1. StandardScaler (for feature scaling)
2. Support Vector Machine (SVM) classifier

This ensures preprocessing and modeling occur together during cross-validation.


## Defining Hyperparameter Grid

The following hyperparameters were tuned:

- C (Regularization parameter)
- Kernel type (linear, rbf)
- Gamma (Kernel coefficient)

Multiple combinations were tested using GridSearchCV.


## GridSearchCV with Cross-Validation

GridSearchCV was applied with 5-fold cross-validation.

This means:
- The training data was split into 5 parts.
- The model was trained and validated 5 times.
- The average performance was calculated.

The best combination of hyperparameters was selected based on F1 Score.


## Best Parameters

GridSearchCV returned the best hyperparameter combination that maximized F1 Score.

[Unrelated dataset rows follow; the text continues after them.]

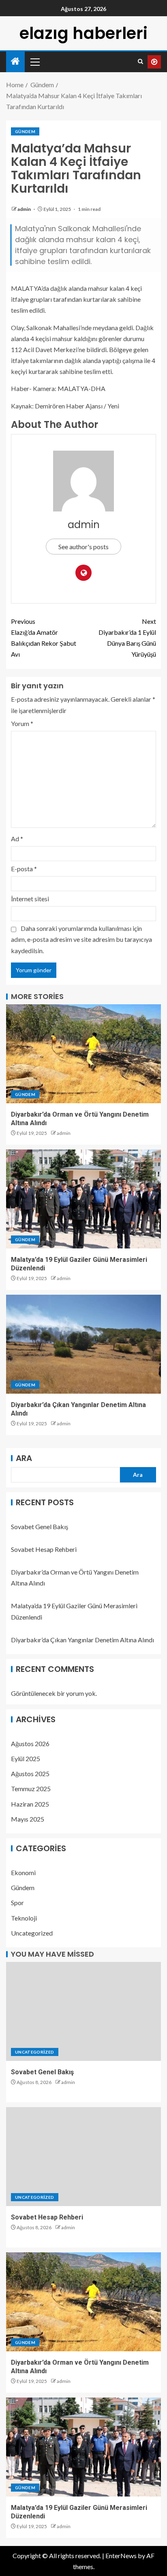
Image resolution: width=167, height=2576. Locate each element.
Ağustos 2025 (30, 1773)
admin (24, 209)
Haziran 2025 (30, 1804)
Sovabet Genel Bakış (39, 1526)
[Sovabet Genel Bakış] (83, 2011)
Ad (17, 838)
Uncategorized (32, 1933)
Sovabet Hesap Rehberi (44, 1549)
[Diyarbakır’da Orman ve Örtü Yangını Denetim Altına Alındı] (83, 1053)
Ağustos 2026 (30, 1743)
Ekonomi (23, 1872)
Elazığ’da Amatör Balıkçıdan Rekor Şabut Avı (43, 637)
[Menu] (34, 62)
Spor (17, 1902)
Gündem (25, 131)
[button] (34, 62)
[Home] (15, 61)
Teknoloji (24, 1918)
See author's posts (83, 546)
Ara (24, 1458)
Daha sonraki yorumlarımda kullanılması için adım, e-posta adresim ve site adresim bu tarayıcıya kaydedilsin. (81, 939)
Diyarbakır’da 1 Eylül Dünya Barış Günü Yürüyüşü (127, 637)
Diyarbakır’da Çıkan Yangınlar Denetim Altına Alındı (82, 1640)
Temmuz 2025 (31, 1788)
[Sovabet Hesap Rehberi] (83, 2156)
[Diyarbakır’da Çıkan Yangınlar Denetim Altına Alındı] (83, 1344)
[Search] (140, 61)
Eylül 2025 (25, 1758)
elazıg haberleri (83, 33)
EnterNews (121, 2555)
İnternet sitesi (30, 898)
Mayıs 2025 (27, 1819)
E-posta (24, 868)
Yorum (22, 723)
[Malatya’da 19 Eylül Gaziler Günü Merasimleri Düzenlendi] (83, 1198)
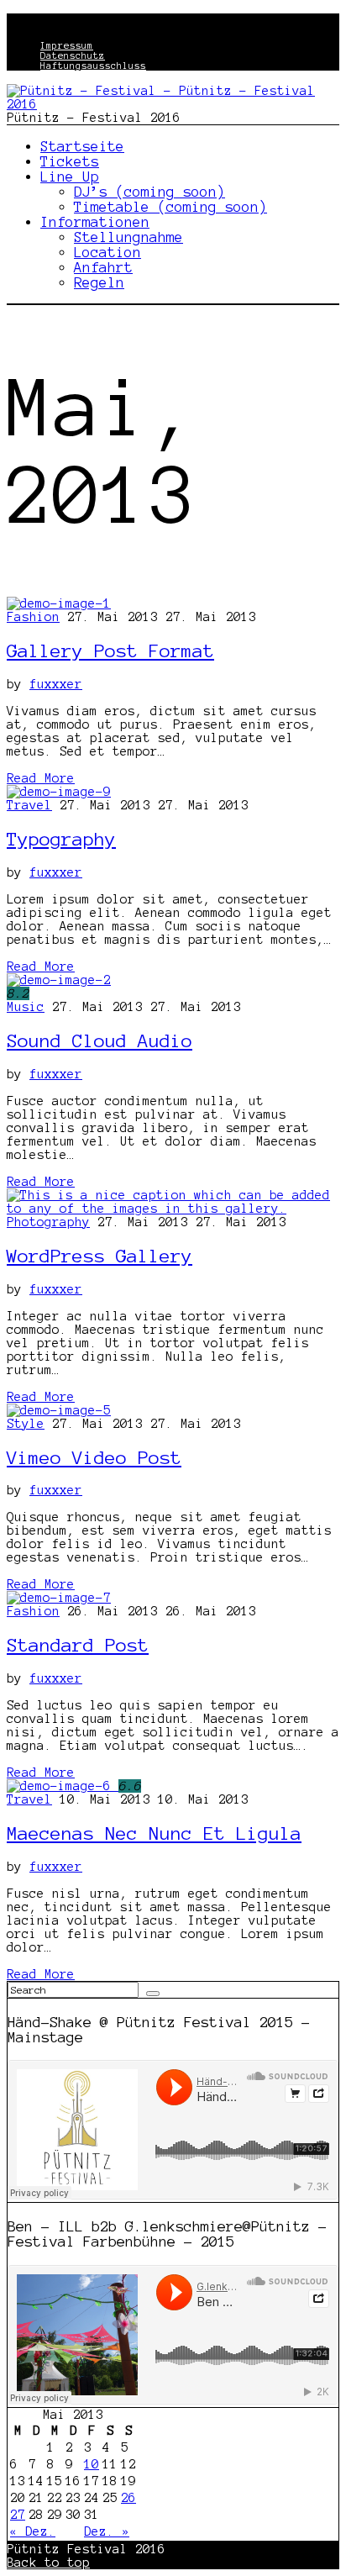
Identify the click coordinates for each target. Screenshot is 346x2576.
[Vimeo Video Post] (59, 1410)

These optimized parameters were used to build the tuned model.


## Model Evaluation

The tuned model was evaluated on the test dataset using:

- Accuracy
- Precision
- Recall
- F1 Score


## Performance Comparison

The performance of the default SVM model and the tuned SVM model was compared.

In this case, both models achieved similar F1 Scores.

This indicates that the default hyperparameters were already near-optimal for this dataset.


## Key Insight

Hyperparameter tuning does not always significantly improve performance.

In well-structured datasets, default parameters may already perform optimally.

GridSearchCV helps confirm model stability and optimal configuration.